New problem with the phone is that now, one in five times of closing the phone, it will just shut down. And, of course, it takes five minutes to restart. It makes me want to launch it into orbit.
So, my computer is a quad core HP desktop with 8gb of memory and ample disk storage. This thing should just scream speed. And it did. Until Sunday. Something was updated (one of many updates I decided to let it install, my bad.) Once it restarted, it has been crawling. A quick look at the task list does not show anything unusual. It just hates me.
I pull out the laptop to use while watching a program on television with my son. I notice the battery is down to 65%. After making sure the power adaptor is, in fact, plugged in, I decided that it is indeed HP that hates me and not just the desktop computer.
What really had put this whole argument with technology in the toilet was the Buffalo router. I suppose it is really a blessing in disguise as I finally had a reason to buy a nice router. The way it died, however, was just insidious. It didn’t just stop working. Oh no. No, it just stopped talking to the Internet. Then it stopped talking to the other computers. It still lights up and shows it is connected, but it is a liar. It knows I am watching it. It flirts with me. Winking its lights incessantly. But, I know better. I know it is not REALLY working.

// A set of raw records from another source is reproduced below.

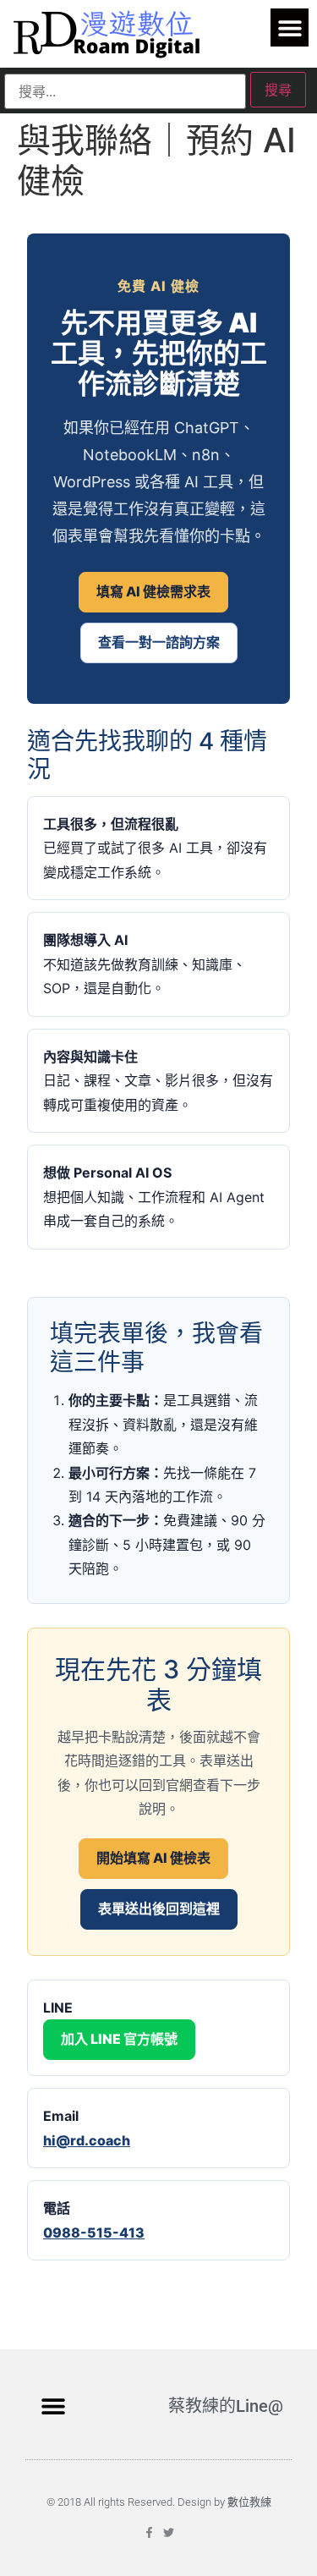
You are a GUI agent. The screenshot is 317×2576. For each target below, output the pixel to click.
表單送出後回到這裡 (159, 1908)
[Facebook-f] (149, 2532)
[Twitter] (168, 2532)
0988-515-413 (94, 2232)
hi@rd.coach (86, 2140)
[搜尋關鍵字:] (125, 91)
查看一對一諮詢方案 (159, 642)
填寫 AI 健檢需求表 (153, 591)
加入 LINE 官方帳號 (119, 2038)
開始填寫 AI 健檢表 (153, 1857)
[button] (290, 27)
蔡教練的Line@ (225, 2406)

The Buffalo’s replacement is a shiny new D-Link router. It is a nice, shiny black. It has green lights that blink very quickly. Did I say it was shiny? No? It is very shiny. And this one lets me block things, keep nice logs, make one of a hundred different settings changes. It is also very shiny. I am in love with my router. I know it will let me down, they always do. But, I will enjoy our relationship as long as I can.
Tonight, as I pen this, I feel like a character-one of the humans-from a dreadful Steven King novella. You know, that awful one where the trucks come to life. Yeah, that one. My computer will sprout legs and chase me around. I know it will. I’m watching it, though. I’m watching.